Background Kawasaki disease (KD) is a self limited vasculitis in which host genetics plays a prominent role. To further the understanding of the role of host genetics in KD, a three-stage genetic study was conducted that began with a family linkage study and ultimately involved more than 3000 individuals to identify new genetic contributions to KD susceptibility.

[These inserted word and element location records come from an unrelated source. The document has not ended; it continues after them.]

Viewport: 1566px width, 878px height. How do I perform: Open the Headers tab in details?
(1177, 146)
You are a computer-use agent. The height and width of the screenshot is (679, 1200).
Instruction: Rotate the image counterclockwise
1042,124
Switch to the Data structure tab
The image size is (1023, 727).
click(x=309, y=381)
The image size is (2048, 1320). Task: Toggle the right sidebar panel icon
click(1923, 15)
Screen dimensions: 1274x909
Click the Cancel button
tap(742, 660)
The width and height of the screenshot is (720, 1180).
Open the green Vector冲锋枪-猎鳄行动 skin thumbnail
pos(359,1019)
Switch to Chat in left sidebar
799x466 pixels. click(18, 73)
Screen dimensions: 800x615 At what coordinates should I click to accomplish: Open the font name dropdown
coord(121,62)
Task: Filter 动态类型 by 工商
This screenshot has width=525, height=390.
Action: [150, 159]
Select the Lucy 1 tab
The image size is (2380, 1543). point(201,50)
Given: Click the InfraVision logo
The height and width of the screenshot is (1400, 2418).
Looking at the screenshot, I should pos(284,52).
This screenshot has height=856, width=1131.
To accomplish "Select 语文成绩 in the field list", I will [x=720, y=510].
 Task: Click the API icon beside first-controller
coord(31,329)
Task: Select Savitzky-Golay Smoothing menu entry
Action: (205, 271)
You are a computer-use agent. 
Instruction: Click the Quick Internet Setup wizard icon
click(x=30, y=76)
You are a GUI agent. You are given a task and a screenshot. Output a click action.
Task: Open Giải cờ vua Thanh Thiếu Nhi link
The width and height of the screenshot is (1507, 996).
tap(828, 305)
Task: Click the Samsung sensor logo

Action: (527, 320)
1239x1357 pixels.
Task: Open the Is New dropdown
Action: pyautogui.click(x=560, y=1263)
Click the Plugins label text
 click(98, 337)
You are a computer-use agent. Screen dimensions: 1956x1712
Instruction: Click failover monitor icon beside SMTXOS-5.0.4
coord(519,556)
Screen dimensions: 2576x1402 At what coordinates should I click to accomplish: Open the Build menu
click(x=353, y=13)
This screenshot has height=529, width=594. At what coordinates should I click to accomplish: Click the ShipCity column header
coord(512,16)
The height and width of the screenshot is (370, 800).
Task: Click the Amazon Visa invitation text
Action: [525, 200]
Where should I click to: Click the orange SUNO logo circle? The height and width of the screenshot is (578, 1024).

Methods and results A 26-family linkage study followed by fine mapping was performed in a cohort of 1284 KD subjects and their family members (total 3248 individuals). Suggestive evidence of disease linkage (logarithm of odds (LOD) ≥3.0, p<1.00×10⁻⁴) was found for five genomic locations (Chr 3q, 4q, 10p, 13q, 21q). Two of these loci (Chr 4q and Chr 13q) overlapped with validated findings from a recent KD genome-wide association study. Fine mapping analysis revealed three single nucleotide polymorphisms (SNPs) in ATP-binding cassette, subfamily C, member 4 (ABCC4) underlying the Chr 13q linkage peak showing evidence of association to KD (lowest p=8.82×10⁻⁵; combined OR 2.00, 95% CI 1.41 to 2.83). ABCC4 is a multifunctional cyclic nucleotide transporter that stimulates the migratory capacity of dendritic cells. It is also a mediator of prostaglandin efflux from human cells and is inhibited by non-steroidal anti-inflammatory medications such as aspirin.

Conclusion These genetic data suggest that ABCC4 could play a fundamental role in KD pathogenesis with effects on immune activation and vascular response to injury.